Disques

Entre Callas et Giulini ?

Rigoletto a été particulièrement gâté par le disque. Depuis toujours. Pour autant avons-nous une version de « référence ». Pas tout à fait. Cependant deux versions sortent du lot, chacune pour des raisons différentes.

Par ordre chronologique, captée en 1955 à la Scala de Milan et sous la direction de Tullio Serafin, Maria Callas, encore et toujours irremplaçable.

Malgré des partenaires sur lesquels le temps a rendu un impitoyable verdict (di Stefano et Gobbi), cette intégrale nous donne une Gilda loin de certains lyrique-légers qui en avaient fait à cette époque leur champ de bataille, et sûrement plus proche des volontés de Verdi. N’oublions pas que la Brambilla, qui créa ce rôle, chantait également…Nabucco et Ernani !
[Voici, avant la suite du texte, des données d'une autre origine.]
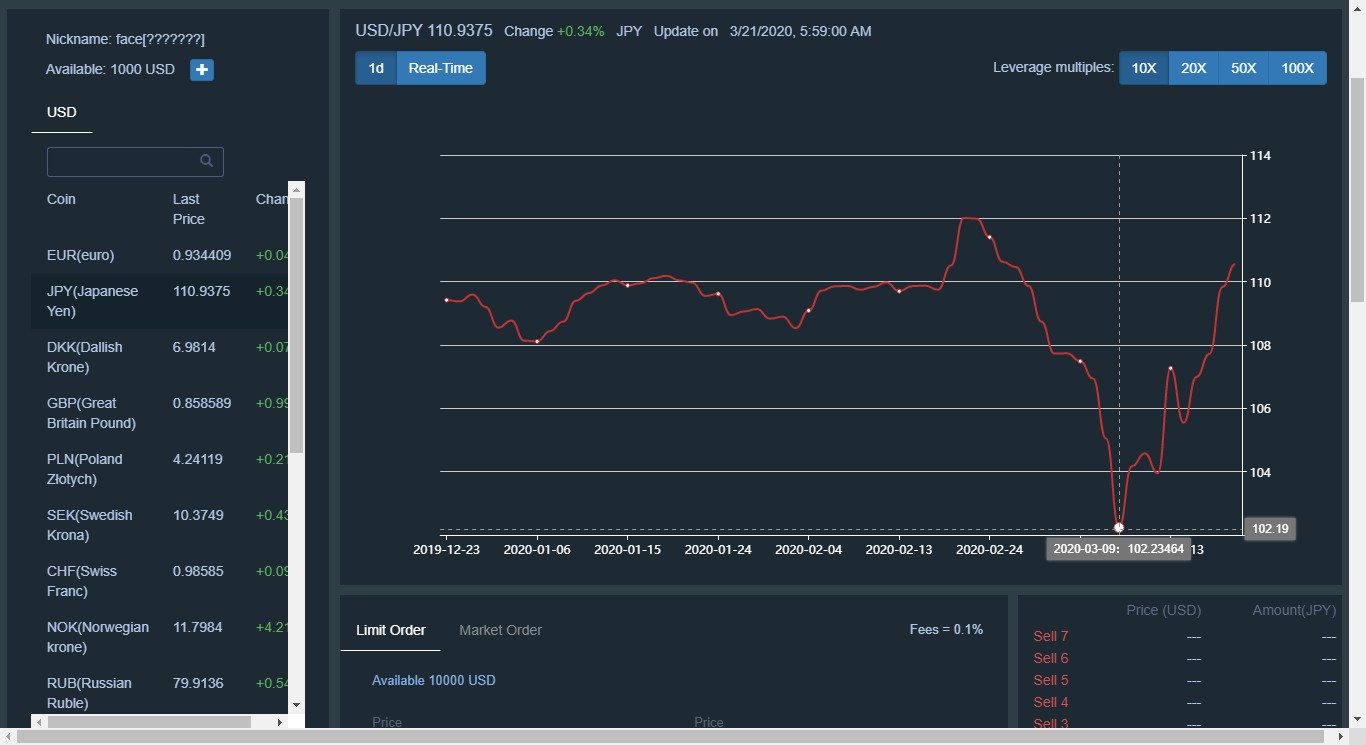Click the coin list scroll-up arrow
This screenshot has height=745, width=1366.
(x=296, y=189)
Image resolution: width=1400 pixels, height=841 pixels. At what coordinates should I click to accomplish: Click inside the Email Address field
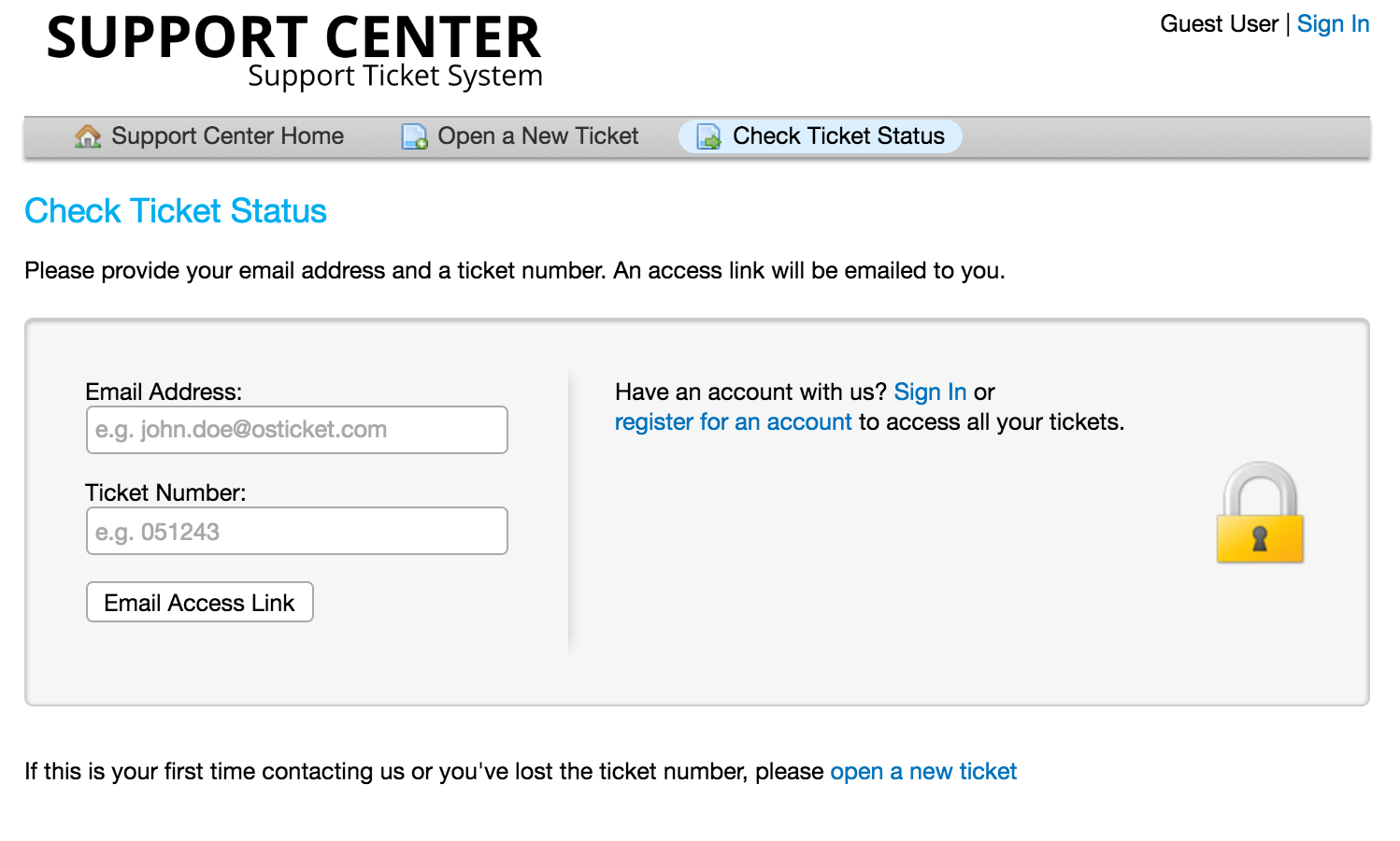pos(296,430)
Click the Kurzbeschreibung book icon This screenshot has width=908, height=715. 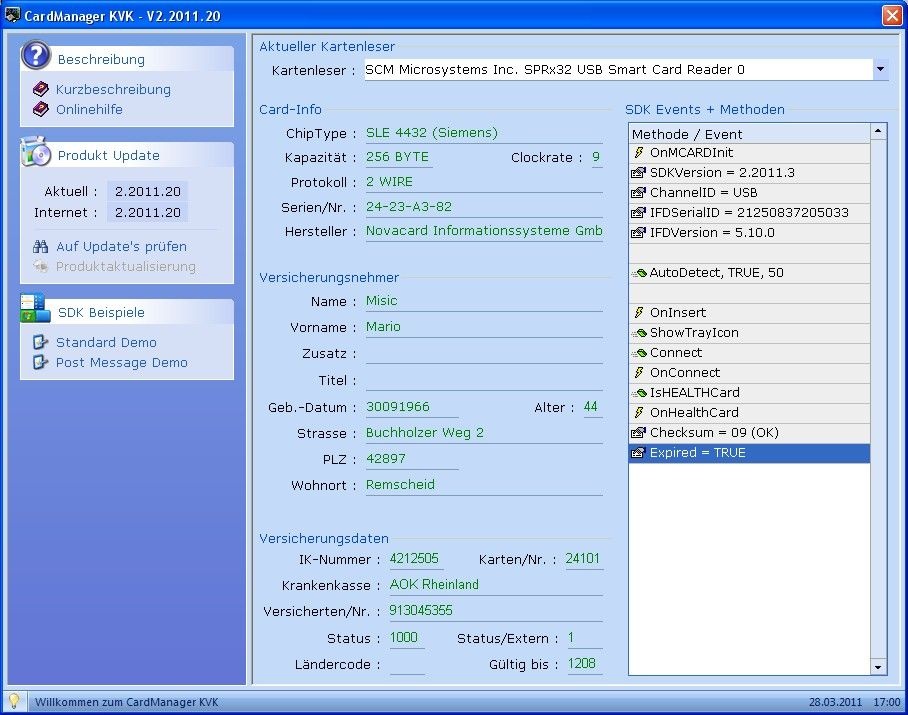[41, 89]
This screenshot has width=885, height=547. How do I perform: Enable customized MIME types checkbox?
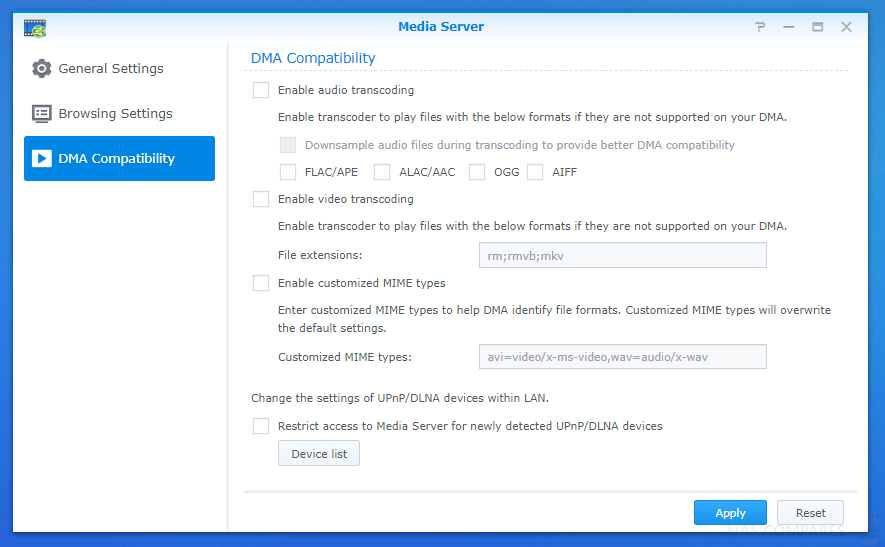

Plus près de nous, en 1980, à la tête des phalanges du Wiener Philharmoniker, Carlo Maria Giulini dirigeait la plus bouleversante des versions « studio ». Inégalée à ce jour. Une distribution (Domingo/Cotrubas/ Cappuccilli) fortement imprégnée des souhaits du maestro récemment disparu (qui aurait osé les discuter ?) donnait alors plus que son meilleur.